Please continue the text on the OneBitDisplay back buffer and render flag from the point where it stops.

TEXT EXCERPT ->
----------

Microcontrollers often have meager resources available (RAM/ROM) and one of the goals of OneBitDisplay is to minimize the size of the code, font data and RAM usage. The majority of serial (I2C/SPI) displays are write-only; this means that we can't read back the data after it's written. For some operations (e.g. drawing lines) the new pixels need to be combined with the existing pixels on the display. If we're unable to read the display memory, how can we combine new and old pixels? The answer is to create a "back buffer" which has a copy of the display memory in our local memory. A 128x64 1 bit per pixel display needs (128x64)/8 = 1024 bytes. On the simplest of MCUs (ATtiny series), they usually have less than that amount of RAM. This means that we can't keep a copy of the display in memory and are limited to write-only operations such as drawing text which overwrites the background pixels. On 'larger' MCUs like the ARM Cortex-M, ESP32 and newer AVRs, there is enough RAM to keep a copy of the back buffer. This brings us back to the render flag. On systems which support a back buffer, it can be a speed advantage to prepare your drawing in memory, then write it to the display at a later time. The OneBitDisplay functions support this option through the render flag. Setting the render flag to true (1) tells the library to transmit the data immediately to the display (and keep a copy in memory if there is a back buffer). If you do operations with the render flag set to false (0), they'll only occur on the back buffer and when you're ready to display it, call the obdDumpBuffer() function.

----------

PROVIDED MATERIAL ->
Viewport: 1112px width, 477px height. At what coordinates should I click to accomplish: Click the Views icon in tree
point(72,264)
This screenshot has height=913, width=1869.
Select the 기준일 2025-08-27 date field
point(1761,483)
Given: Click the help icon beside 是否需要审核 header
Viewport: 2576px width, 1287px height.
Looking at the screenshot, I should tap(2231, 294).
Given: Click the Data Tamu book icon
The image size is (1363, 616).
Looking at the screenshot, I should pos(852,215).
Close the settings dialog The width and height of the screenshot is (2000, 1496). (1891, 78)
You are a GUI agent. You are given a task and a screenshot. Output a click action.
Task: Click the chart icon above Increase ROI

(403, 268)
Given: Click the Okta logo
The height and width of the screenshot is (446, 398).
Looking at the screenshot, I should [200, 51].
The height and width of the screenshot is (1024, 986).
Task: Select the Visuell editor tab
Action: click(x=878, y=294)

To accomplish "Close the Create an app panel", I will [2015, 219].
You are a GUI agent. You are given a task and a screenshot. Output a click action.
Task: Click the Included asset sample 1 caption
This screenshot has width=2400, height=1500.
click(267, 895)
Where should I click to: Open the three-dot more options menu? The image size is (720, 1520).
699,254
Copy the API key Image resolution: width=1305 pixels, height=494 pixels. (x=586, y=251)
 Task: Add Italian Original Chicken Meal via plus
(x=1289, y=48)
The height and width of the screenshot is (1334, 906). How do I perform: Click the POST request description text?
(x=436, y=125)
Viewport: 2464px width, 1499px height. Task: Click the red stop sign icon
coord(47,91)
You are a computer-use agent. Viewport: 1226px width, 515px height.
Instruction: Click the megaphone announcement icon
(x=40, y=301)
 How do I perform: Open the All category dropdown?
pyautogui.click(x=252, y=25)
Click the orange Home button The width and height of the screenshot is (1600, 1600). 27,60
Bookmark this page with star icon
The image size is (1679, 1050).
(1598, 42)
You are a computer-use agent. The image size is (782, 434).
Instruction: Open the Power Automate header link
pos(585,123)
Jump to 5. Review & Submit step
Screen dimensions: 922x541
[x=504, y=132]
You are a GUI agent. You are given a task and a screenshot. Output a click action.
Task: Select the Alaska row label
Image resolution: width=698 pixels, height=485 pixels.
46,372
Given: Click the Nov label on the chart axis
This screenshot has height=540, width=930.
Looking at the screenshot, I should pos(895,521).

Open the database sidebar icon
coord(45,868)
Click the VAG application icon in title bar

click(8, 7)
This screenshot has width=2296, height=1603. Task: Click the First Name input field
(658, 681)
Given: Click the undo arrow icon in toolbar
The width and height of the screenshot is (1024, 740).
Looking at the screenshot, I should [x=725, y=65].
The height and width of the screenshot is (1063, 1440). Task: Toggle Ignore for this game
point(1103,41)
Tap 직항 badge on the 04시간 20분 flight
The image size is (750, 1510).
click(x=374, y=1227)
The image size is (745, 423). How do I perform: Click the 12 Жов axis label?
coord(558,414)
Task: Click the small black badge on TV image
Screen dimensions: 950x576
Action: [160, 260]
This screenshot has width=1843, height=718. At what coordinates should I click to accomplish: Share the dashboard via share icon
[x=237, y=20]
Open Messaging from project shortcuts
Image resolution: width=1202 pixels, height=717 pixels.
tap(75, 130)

----------

TASK ANSWER ->
The simplest displays to connect use I2C since they only require 2 wires for communication (clock and data). There are still a number of options that need to be specified to get started. Here's the I2C initialization function:
int obdI2CInit(OBDISP *pOBD, int iType, int iAddr, int bFlip, int bInvert, int bWire, int sda, int scl, int reset, int32_t iSpeed)
pOBD - Pointer to a OBDISP structure. This holds the unique info for your display. The OneBitDisplay library can manage any number of displays simultaneously, so your MCU can control one or more at a time.
iType - The display type defined in OneBitDisplay.h. For I2C, this can be one of the OLED_xxx defines (e.g. OLED_128x64).
iAddr - The I2C address of your display. Most OLEDs are at 0x3C or 0x3D. You can also set this to -1 and it will automatically detect the address of your display (if there is only 1 on the I2C bus).
bFlip - A boolean indicating where the display is in the normal orientation (0) or flipped 180 degrees (1).
bInvert - OLEDs and LCDs have an option to invert the colors. This is implemented in hardware and not done by OneBitDisplay.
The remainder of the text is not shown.